### TASK DETAILS
Lines from the line with "[Черным по белому фону] (4, 34)" to the line with "[Озвучивать текст] (5, 89)" in the entries below, and only those, must be output exactly, with both ends included.

--- START ---

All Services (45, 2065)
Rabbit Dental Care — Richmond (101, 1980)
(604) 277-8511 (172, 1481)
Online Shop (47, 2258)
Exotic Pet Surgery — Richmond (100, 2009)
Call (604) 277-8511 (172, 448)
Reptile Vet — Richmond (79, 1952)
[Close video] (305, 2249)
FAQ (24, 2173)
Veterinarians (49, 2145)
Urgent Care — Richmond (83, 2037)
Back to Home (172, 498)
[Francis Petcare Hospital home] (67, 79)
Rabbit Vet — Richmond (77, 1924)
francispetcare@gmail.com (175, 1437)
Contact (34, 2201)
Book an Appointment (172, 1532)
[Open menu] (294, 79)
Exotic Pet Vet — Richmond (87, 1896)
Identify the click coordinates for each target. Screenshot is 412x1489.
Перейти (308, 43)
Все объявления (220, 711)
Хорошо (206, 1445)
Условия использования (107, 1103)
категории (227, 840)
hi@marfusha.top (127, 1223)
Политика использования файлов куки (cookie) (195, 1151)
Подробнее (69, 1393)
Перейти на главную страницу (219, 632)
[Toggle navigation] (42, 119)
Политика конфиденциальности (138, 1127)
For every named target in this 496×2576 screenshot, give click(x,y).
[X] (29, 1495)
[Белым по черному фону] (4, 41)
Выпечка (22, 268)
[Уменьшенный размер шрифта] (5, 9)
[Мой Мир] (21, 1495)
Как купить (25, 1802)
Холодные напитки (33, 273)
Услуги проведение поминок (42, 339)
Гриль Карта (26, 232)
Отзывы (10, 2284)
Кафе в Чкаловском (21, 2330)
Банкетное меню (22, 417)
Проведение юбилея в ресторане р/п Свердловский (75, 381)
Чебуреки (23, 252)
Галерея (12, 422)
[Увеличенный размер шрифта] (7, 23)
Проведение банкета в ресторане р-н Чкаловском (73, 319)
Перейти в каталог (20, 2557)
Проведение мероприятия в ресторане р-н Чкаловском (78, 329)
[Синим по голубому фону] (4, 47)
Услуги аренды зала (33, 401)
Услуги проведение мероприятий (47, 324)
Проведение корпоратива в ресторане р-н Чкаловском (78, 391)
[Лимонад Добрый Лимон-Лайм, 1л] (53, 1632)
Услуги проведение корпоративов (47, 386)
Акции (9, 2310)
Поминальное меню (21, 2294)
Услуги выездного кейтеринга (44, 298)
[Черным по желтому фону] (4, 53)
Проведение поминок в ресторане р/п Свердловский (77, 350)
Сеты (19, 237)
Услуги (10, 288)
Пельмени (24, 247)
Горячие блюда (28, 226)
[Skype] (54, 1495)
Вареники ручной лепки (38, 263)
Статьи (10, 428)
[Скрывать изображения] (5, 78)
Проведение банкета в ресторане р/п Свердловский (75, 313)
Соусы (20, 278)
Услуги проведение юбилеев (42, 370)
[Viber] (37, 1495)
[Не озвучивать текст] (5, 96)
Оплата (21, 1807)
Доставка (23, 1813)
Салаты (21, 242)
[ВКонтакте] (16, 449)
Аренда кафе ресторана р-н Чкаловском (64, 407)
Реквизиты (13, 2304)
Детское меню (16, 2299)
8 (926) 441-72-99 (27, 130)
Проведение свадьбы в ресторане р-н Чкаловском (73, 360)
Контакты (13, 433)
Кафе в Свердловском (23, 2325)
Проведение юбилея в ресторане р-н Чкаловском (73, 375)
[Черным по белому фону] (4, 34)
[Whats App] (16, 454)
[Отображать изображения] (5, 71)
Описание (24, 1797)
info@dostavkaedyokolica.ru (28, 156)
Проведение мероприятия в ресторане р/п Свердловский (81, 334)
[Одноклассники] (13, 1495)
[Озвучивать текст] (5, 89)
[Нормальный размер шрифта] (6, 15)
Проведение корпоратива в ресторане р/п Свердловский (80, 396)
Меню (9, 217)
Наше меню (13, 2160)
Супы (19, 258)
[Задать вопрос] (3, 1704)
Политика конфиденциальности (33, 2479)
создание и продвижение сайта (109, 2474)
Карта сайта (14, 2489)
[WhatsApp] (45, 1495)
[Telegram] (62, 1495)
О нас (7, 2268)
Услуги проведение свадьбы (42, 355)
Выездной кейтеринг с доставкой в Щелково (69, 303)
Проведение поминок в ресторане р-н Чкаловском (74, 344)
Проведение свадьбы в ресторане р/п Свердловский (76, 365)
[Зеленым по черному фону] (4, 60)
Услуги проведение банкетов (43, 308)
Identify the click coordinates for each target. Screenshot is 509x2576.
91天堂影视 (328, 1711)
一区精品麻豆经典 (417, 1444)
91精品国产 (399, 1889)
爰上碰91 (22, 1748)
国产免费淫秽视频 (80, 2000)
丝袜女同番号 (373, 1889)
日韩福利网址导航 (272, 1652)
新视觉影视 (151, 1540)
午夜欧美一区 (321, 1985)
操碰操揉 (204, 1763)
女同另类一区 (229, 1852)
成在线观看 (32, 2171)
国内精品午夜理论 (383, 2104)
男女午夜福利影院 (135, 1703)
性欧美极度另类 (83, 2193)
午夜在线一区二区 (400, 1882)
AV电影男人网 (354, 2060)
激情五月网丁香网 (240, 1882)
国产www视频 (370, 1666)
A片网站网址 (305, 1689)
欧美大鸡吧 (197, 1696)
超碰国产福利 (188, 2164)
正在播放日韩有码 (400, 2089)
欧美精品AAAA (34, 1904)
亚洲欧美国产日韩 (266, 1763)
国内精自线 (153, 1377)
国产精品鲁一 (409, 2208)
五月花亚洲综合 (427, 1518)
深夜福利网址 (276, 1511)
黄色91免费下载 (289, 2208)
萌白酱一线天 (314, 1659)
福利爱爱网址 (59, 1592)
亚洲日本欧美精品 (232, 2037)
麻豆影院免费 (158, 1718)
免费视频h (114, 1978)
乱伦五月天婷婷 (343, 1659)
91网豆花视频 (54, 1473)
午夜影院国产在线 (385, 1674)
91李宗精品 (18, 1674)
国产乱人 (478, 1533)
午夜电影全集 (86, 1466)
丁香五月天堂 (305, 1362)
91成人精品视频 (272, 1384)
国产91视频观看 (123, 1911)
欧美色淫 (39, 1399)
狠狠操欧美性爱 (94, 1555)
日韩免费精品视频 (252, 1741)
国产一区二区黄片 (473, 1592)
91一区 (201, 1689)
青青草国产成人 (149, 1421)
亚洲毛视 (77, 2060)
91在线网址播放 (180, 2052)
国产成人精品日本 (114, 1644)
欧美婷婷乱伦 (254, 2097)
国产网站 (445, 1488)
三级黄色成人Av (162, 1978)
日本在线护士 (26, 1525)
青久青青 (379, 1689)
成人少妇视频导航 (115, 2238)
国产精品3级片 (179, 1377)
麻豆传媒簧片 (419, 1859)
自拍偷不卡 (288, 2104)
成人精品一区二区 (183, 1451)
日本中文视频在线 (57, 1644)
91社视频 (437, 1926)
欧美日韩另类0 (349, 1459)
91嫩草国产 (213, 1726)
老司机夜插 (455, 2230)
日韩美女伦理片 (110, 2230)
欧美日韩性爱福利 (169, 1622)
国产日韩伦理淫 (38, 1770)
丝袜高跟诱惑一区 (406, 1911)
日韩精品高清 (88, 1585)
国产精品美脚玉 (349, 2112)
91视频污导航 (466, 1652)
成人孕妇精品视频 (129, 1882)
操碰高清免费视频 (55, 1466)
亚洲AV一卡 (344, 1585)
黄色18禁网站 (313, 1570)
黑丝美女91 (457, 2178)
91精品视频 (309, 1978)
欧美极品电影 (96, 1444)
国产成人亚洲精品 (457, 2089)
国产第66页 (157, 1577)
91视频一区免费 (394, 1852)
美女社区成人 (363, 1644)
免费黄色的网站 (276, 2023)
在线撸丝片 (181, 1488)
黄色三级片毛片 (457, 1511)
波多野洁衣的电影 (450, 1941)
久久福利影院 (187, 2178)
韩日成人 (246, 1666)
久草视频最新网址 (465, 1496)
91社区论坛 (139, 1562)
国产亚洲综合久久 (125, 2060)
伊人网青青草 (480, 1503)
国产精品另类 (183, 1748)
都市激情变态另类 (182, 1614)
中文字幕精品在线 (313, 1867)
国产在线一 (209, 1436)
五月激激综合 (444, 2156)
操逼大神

--- END ---

### ANSWER SECTION
[Черным по белому фону] (4, 34)
[Whats App] (16, 454)
[Отображать изображения] (5, 71)
Описание (24, 1797)
info@dostavkaedyokolica.ru (28, 156)
Проведение мероприятия в ресторане р/п Свердловский (81, 334)
[Одноклассники] (13, 1495)
[Озвучивать текст] (5, 89)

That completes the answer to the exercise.